═════ DATA TO USE ═════
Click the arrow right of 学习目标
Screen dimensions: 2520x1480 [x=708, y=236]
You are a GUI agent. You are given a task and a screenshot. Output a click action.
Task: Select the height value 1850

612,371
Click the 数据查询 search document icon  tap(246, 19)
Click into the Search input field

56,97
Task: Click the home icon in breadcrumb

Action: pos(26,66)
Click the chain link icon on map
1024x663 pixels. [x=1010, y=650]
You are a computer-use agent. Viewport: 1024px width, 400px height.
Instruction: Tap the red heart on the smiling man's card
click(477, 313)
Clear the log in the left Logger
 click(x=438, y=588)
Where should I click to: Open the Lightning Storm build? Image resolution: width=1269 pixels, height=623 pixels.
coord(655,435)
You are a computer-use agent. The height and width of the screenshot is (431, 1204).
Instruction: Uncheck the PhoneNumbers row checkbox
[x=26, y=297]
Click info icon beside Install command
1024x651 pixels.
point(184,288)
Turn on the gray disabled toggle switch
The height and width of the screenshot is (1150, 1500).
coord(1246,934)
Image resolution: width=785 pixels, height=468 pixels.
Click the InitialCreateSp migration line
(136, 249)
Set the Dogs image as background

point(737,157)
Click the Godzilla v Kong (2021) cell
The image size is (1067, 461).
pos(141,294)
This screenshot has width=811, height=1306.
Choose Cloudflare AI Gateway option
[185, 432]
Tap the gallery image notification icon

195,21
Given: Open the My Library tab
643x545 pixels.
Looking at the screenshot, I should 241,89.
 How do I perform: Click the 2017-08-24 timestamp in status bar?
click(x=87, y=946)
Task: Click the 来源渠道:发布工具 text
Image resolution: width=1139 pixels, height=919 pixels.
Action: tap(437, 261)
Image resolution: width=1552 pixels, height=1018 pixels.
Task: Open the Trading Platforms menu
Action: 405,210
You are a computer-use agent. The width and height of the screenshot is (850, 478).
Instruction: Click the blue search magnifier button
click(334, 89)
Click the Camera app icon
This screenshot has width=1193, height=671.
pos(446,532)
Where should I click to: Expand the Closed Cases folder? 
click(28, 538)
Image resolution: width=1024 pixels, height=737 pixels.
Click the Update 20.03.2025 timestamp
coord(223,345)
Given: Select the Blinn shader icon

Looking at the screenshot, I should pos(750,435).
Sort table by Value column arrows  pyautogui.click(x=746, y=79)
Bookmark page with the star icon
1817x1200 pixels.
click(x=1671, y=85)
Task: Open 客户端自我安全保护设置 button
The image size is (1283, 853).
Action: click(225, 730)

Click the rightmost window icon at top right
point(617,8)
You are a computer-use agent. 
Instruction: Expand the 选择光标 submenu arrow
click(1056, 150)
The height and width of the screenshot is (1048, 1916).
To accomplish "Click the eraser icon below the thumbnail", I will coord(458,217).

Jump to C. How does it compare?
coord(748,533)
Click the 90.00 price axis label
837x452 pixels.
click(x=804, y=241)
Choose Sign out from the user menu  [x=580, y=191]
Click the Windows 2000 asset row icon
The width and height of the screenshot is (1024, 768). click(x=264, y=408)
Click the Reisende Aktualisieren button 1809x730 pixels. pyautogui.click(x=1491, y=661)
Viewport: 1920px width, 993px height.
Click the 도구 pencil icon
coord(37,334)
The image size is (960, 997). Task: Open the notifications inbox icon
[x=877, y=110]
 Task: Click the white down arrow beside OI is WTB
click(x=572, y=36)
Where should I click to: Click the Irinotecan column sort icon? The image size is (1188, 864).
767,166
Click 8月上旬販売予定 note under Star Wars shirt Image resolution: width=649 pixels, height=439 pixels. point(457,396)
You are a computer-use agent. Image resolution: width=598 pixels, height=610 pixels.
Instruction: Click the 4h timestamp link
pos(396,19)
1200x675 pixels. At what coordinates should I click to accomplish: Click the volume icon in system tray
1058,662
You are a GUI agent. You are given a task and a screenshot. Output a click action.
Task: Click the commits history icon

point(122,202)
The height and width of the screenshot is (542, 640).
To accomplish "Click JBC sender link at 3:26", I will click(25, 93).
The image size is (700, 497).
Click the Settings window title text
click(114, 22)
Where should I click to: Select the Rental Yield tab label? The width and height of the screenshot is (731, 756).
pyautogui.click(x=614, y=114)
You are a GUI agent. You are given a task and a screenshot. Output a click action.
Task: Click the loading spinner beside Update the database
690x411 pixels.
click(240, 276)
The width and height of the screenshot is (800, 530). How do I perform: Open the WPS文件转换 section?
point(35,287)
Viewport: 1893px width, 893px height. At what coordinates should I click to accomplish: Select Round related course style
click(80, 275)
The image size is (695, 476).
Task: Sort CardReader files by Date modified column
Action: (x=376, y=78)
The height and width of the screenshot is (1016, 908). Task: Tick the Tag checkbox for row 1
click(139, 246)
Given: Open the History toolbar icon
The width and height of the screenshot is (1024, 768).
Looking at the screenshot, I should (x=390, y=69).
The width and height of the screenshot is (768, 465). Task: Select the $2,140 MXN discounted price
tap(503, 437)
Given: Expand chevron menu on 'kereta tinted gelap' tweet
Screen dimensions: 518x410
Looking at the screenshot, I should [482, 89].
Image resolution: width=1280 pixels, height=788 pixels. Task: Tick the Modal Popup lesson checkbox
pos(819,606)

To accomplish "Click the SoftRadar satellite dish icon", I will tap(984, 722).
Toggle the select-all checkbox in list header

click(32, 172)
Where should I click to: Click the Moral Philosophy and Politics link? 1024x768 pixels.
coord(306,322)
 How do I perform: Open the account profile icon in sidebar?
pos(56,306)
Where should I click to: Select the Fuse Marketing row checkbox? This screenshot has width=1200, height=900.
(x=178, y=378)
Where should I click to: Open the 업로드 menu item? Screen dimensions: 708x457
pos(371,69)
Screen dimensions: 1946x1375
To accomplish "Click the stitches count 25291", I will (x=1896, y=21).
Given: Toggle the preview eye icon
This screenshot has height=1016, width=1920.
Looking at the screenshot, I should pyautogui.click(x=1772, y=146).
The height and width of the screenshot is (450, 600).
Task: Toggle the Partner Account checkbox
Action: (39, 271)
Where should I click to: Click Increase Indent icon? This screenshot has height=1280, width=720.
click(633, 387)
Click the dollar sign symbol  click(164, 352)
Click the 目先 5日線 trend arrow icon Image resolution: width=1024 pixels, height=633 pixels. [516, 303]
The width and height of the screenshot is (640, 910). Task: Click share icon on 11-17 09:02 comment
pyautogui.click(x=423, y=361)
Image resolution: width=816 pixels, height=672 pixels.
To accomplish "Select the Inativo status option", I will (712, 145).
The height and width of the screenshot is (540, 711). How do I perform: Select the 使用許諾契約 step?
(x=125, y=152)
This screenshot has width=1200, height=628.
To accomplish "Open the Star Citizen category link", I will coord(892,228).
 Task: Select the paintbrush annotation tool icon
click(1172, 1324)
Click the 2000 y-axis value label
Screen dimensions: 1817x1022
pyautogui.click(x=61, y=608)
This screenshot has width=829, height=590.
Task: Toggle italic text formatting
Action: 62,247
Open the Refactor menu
═════
### [EXERCISE DIRECTIONS]
Repeat the lines above with every word intact.

### [TASK RESULT]
Click the arrow right of 学习目标
Screen dimensions: 2520x1480 [x=708, y=236]
You are a GUI agent. You are given a task and a screenshot. Output a click action.
Task: Select the height value 1850

612,371
Click the 数据查询 search document icon  tap(246, 19)
Click into the Search input field

56,97
Task: Click the home icon in breadcrumb

Action: pos(26,66)
Click the chain link icon on map
1024x663 pixels. [x=1010, y=650]
You are a computer-use agent. Viewport: 1024px width, 400px height.
Instruction: Tap the red heart on the smiling man's card
click(477, 313)
Clear the log in the left Logger
 click(x=438, y=588)
Where should I click to: Open the Lightning Storm build? Image resolution: width=1269 pixels, height=623 pixels.
coord(655,435)
You are a computer-use agent. The height and width of the screenshot is (431, 1204).
Instruction: Uncheck the PhoneNumbers row checkbox
[x=26, y=297]
Click info icon beside Install command
1024x651 pixels.
point(184,288)
Turn on the gray disabled toggle switch
The height and width of the screenshot is (1150, 1500).
coord(1246,934)
Image resolution: width=785 pixels, height=468 pixels.
Click the InitialCreateSp migration line
(136, 249)
Set the Dogs image as background

point(737,157)
Click the Godzilla v Kong (2021) cell
The image size is (1067, 461).
pos(141,294)
This screenshot has width=811, height=1306.
Choose Cloudflare AI Gateway option
[185, 432]
Tap the gallery image notification icon

195,21
Given: Open the My Library tab
643x545 pixels.
Looking at the screenshot, I should 241,89.
 How do I perform: Click the 2017-08-24 timestamp in status bar?
click(x=87, y=946)
Task: Click the 来源渠道:发布工具 text
Image resolution: width=1139 pixels, height=919 pixels.
Action: tap(437, 261)
Image resolution: width=1552 pixels, height=1018 pixels.
Task: Open the Trading Platforms menu
Action: 405,210
You are a computer-use agent. The width and height of the screenshot is (850, 478).
Instruction: Click the blue search magnifier button
click(334, 89)
Click the Camera app icon
This screenshot has width=1193, height=671.
pos(446,532)
Where should I click to: Expand the Closed Cases folder? 
click(28, 538)
Image resolution: width=1024 pixels, height=737 pixels.
Click the Update 20.03.2025 timestamp
coord(223,345)
Given: Select the Blinn shader icon

Looking at the screenshot, I should pos(750,435).
Sort table by Value column arrows  pyautogui.click(x=746, y=79)
Bookmark page with the star icon
1817x1200 pixels.
click(x=1671, y=85)
Task: Open 客户端自我安全保护设置 button
The image size is (1283, 853).
Action: click(225, 730)

Click the rightmost window icon at top right
point(617,8)
You are a computer-use agent. 
Instruction: Expand the 选择光标 submenu arrow
click(1056, 150)
The height and width of the screenshot is (1048, 1916).
To accomplish "Click the eraser icon below the thumbnail", I will coord(458,217).

Jump to C. How does it compare?
coord(748,533)
Click the 90.00 price axis label
837x452 pixels.
click(x=804, y=241)
Choose Sign out from the user menu  [x=580, y=191]
Click the Windows 2000 asset row icon
The width and height of the screenshot is (1024, 768). click(x=264, y=408)
Click the Reisende Aktualisieren button 1809x730 pixels. pyautogui.click(x=1491, y=661)
Viewport: 1920px width, 993px height.
Click the 도구 pencil icon
coord(37,334)
The image size is (960, 997). Task: Open the notifications inbox icon
[x=877, y=110]
 Task: Click the white down arrow beside OI is WTB
click(x=572, y=36)
Where should I click to: Click the Irinotecan column sort icon? The image size is (1188, 864).
767,166
Click 8月上旬販売予定 note under Star Wars shirt Image resolution: width=649 pixels, height=439 pixels. point(457,396)
You are a computer-use agent. Image resolution: width=598 pixels, height=610 pixels.
Instruction: Click the 4h timestamp link
pos(396,19)
1200x675 pixels. At what coordinates should I click to accomplish: Click the volume icon in system tray
1058,662
You are a GUI agent. You are given a task and a screenshot. Output a click action.
Task: Click the commits history icon

point(122,202)
The height and width of the screenshot is (542, 640).
To accomplish "Click JBC sender link at 3:26", I will click(25, 93).
The image size is (700, 497).
Click the Settings window title text
click(114, 22)
Where should I click to: Select the Rental Yield tab label? The width and height of the screenshot is (731, 756).
pyautogui.click(x=614, y=114)
You are a GUI agent. You are given a task and a screenshot. Output a click action.
Task: Click the loading spinner beside Update the database
690x411 pixels.
click(240, 276)
The width and height of the screenshot is (800, 530). How do I perform: Open the WPS文件转换 section?
point(35,287)
Viewport: 1893px width, 893px height. At what coordinates should I click to accomplish: Select Round related course style
click(80, 275)
The image size is (695, 476).
Task: Sort CardReader files by Date modified column
Action: (x=376, y=78)
The height and width of the screenshot is (1016, 908). Task: Tick the Tag checkbox for row 1
click(139, 246)
Given: Open the History toolbar icon
The width and height of the screenshot is (1024, 768).
Looking at the screenshot, I should (x=390, y=69).
The width and height of the screenshot is (768, 465). Task: Select the $2,140 MXN discounted price
tap(503, 437)
Given: Expand chevron menu on 'kereta tinted gelap' tweet
Screen dimensions: 518x410
Looking at the screenshot, I should [482, 89].
Image resolution: width=1280 pixels, height=788 pixels. Task: Tick the Modal Popup lesson checkbox
pos(819,606)

To accomplish "Click the SoftRadar satellite dish icon", I will tap(984, 722).
Toggle the select-all checkbox in list header

click(32, 172)
Where should I click to: Click the Moral Philosophy and Politics link? 1024x768 pixels.
coord(306,322)
 How do I perform: Open the account profile icon in sidebar?
pos(56,306)
Where should I click to: Select the Fuse Marketing row checkbox? This screenshot has width=1200, height=900.
(x=178, y=378)
Where should I click to: Open the 업로드 menu item? Screen dimensions: 708x457
pos(371,69)
Screen dimensions: 1946x1375
To accomplish "Click the stitches count 25291", I will (x=1896, y=21).
Given: Toggle the preview eye icon
This screenshot has height=1016, width=1920.
Looking at the screenshot, I should pyautogui.click(x=1772, y=146).
The height and width of the screenshot is (450, 600).
Task: Toggle the Partner Account checkbox
Action: (39, 271)
Where should I click to: Click Increase Indent icon? This screenshot has height=1280, width=720.
click(633, 387)
Click the dollar sign symbol  click(164, 352)
Click the 目先 5日線 trend arrow icon Image resolution: width=1024 pixels, height=633 pixels. [516, 303]
The width and height of the screenshot is (640, 910). Task: Click share icon on 11-17 09:02 comment
pyautogui.click(x=423, y=361)
Image resolution: width=816 pixels, height=672 pixels.
To accomplish "Select the Inativo status option", I will (712, 145).
The height and width of the screenshot is (540, 711). How do I perform: Select the 使用許諾契約 step?
(x=125, y=152)
This screenshot has width=1200, height=628.
To accomplish "Open the Star Citizen category link", I will coord(892,228).
 Task: Select the paintbrush annotation tool icon
click(1172, 1324)
Click the 2000 y-axis value label
Screen dimensions: 1817x1022
pyautogui.click(x=61, y=608)
This screenshot has width=829, height=590.
Task: Toggle italic text formatting
Action: 62,247
Open the Refactor menu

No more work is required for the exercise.